Scraping hemnet.se a real estate website using scrapy and python.

Primary LanguagePython

Hemnet Spider

Description

The Hemnet Spider is a web crawler built using Scrapy, a Python-based web scraping framework. The spider crawls the hemnet.se website to extract information about villas for sale in Sweden. The extracted information includes the street name, price, and various attributes such as number of rooms, living area, and plot size.

Usage

To use the Hemnet Spider, follow these steps:

  1. Install Scrapy by running the following command in your terminal: pip install scrapy.

  2. Clone this repository to your local machine: git clone https://github.com/skaty5678/hemnet_scrapy.git.

  3. Navigate to the hemnet directory: cd hemnet.

  4. Run the spider using the following command: scrapy crawl hemnet.

  5. Wait for the spider to finish crawling. The scraped data will be saved to a results.json file in the hemnet-spider directory.

Customization

To customize the spider to crawl a different location or type of property, modify the start_urls variable in the HemnetSpider class.
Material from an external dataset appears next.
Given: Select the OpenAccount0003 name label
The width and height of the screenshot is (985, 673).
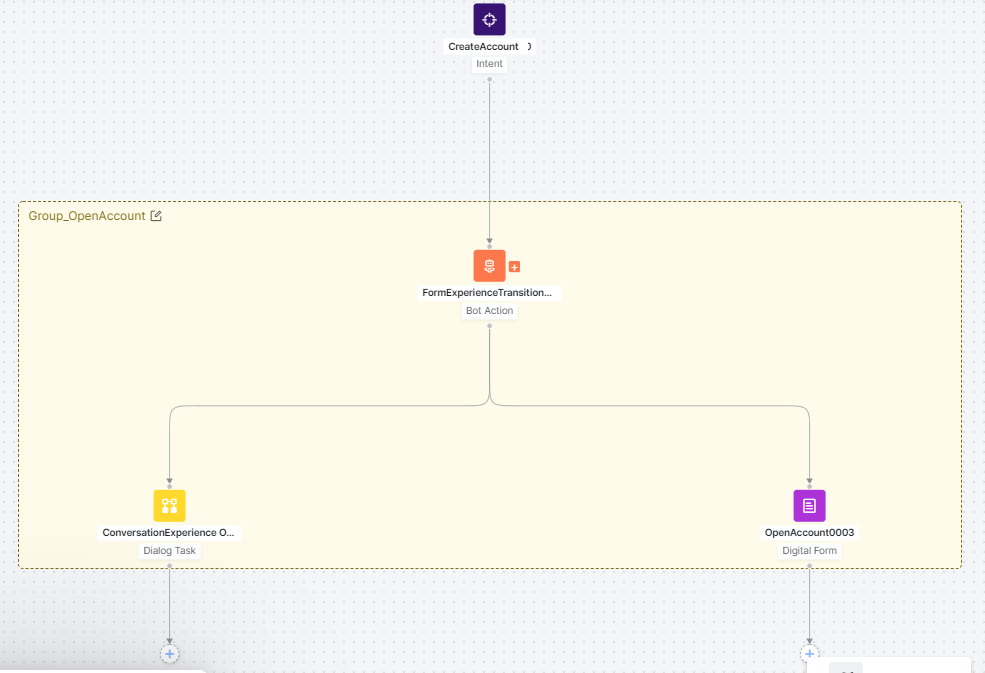Looking at the screenshot, I should (808, 532).
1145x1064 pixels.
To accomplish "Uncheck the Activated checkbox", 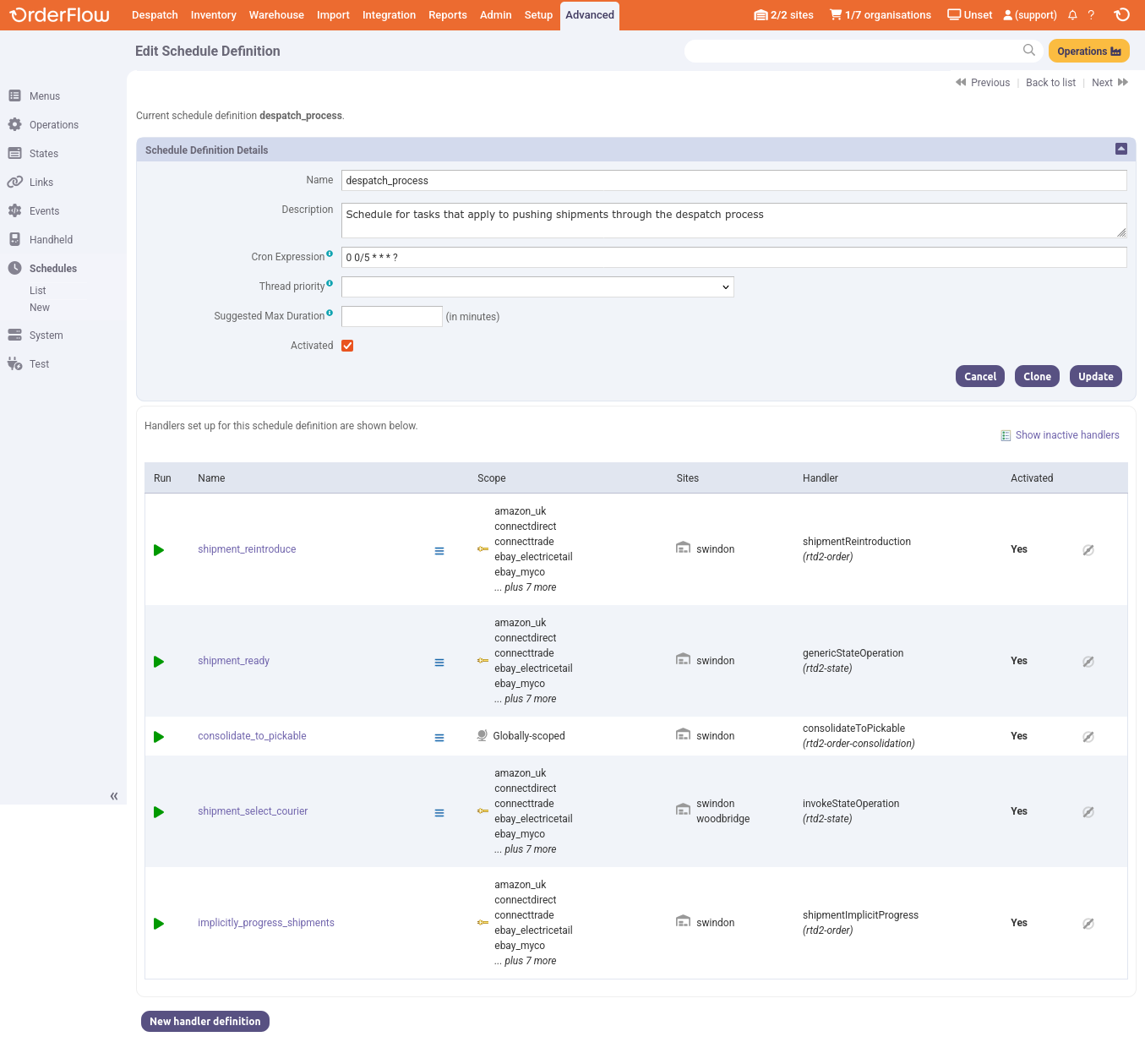I will coord(347,346).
For example, to crawl villas for sale in a different location, change the location_ids parameter in the URL:

start_urls = ['https://www.hemnet.se/bostader?location_ids%5B%5D=123456&item_types%5B%5D=villa']

To crawl a different type of property, change the item_types parameter in the URL:

start_urls = ['https://www.hemnet.se/bostader?location_ids%5B%5D=474361&item_types%5B%5D=radhus']